While Theresa May toured the TV studios during the General Election campaigning promising to deliver a fairer society, her Health Ministers were hard at work drawing up a new hit list of fourteen areas across the country which will face a fresh round of NHS cuts.
You may not have heard of the Capped Expenditure Process (CEP), because Jeremy Hunt doesn't think that you need to know. But if you live in one of the fourteen areas that are being targeted, you could soon notice devastating impacts on local health services.
The CEP aims to cap spending in particular areas of the country that NHS England claim have been overspending their 'fair share' of funding; a statement which assumes that current financial allocations are fair and achievable, something which hospital leaders, clinicians and patients across the country would dispute. Against a backdrop of seven years of underfunding of the NHS it is well known all sections of the Health service face huge cost pressures with many Trusts reporting deficits each year. However, there has so far been a complete lack of transparency about how significant the 'unfairness' has to be for an area to be selected and the Kings Fund has questioned whether one-off actions such as property sales or large charitable donations, which had an impact on the historical financial position of NHS Providers had been considered.
The secrecy does not just extend to patients. Even as the Shadow Health Minister, I have not been provided with any information about the process by the Government. An example of this is that just before Parliament broke up for the summer recess, the Health Minister, Philip Dunne MP refused to provide me with a list of areas affected, despite this information being in the public domain following leaks to the media by NHS whistle-blowers several weeks ago.
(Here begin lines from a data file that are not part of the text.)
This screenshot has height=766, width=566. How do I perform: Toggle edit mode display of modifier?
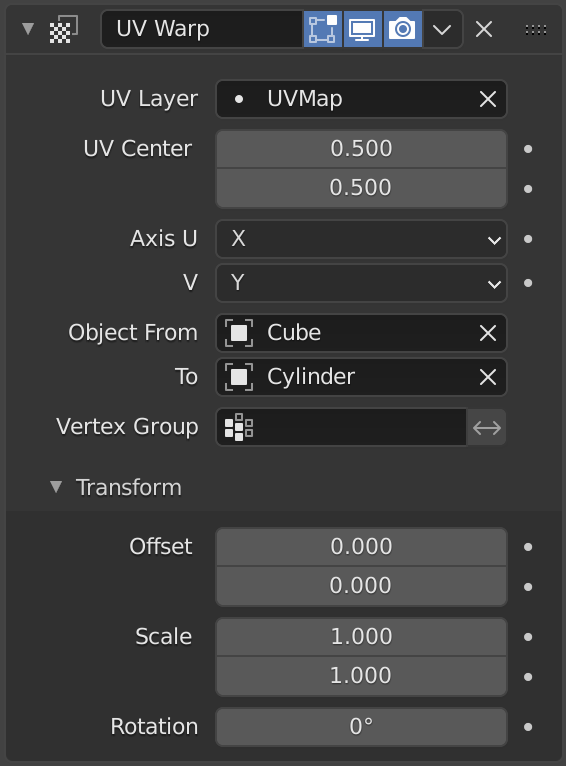(323, 29)
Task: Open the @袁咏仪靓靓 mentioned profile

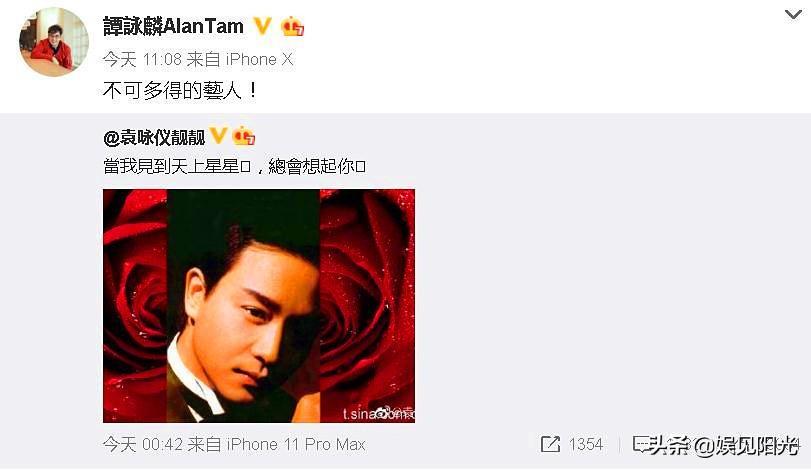Action: click(154, 138)
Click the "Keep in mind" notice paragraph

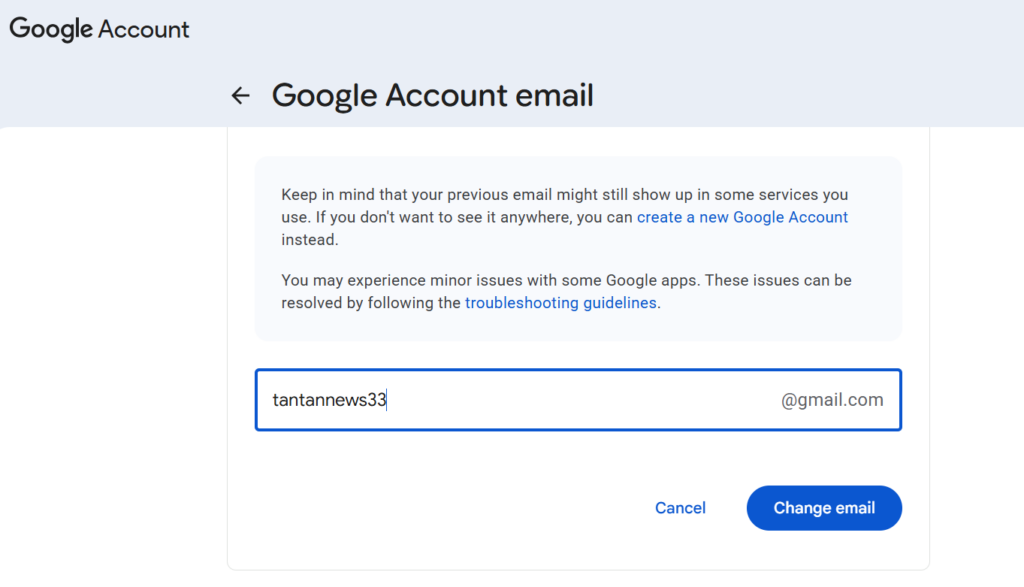tap(566, 217)
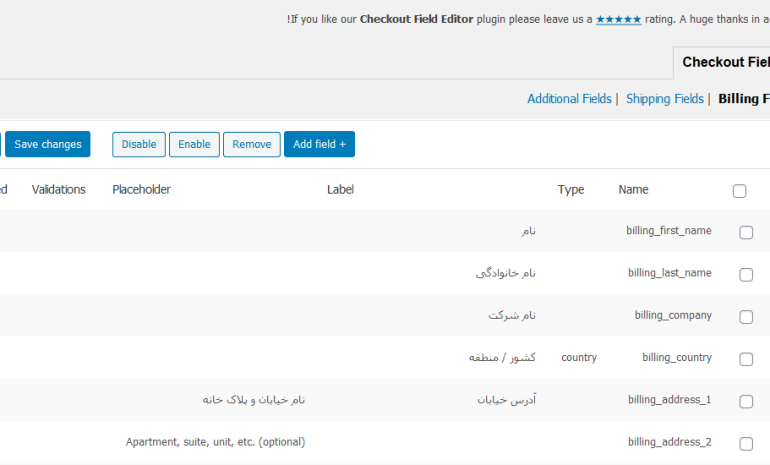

We now know that the areas to be impacted are: Bristol; South Gloucestershire and North Somerset; Cambridgeshire and Peterborough; Cheshire (Eastern, Vale Royal and South); Cornwall; Devon; Morecambe Bay; Northumberland; North Central London; North Lincolnshire; North West London; South East London; Staffordshire; Surrey and Sussex; Vale of York and Scarborough and Ryedale.
From CEP's to STP's to ACS's, the number of acronyms proliferating in the NHS seems to grow. The common denominator amongst them though is a lack of accountability; we are all familiar with STP's now and the huge cuts they are meant to be delivering. But where is the meaningful engagement with the public, staff and patients about these proposals? The CEP process has the same agenda in terms of cutting services but also has a complete lack of transparency. For information on changes to to what services are delivered in the NHS to only reach the public through whistle-blowers is a damning indictment of the culture of secrecy currently prevailing.
Analysis by the British Medical Association paints a worrying picture of what could be in store if you are unfortunate enough to live in one of these areas. Potential implications include the closure or downgrading of hospitals, wards and services - including maternity and emergency departments. Patients with heart problems could be denied angiograms, knee operations could be rationed, access to hearing aids and IVF treatment could be restricted as could diagnostic procedures such as endoscopies which may affect patients who are suspected of having cancer.
Whether the supposed financial disparities that these areas have apparently benefited from are recent or historic; one thing is certain, they are not the fault of local people. But it is local people who will pay the price, with changes to their health services which could leave them inconvenienced at best and unsafe at worst. These proposals represent an existential threat to one of the founding principles of the NHS, that of care being freely available at the point of need. Yet again the Government are hiding these radical changes from public view.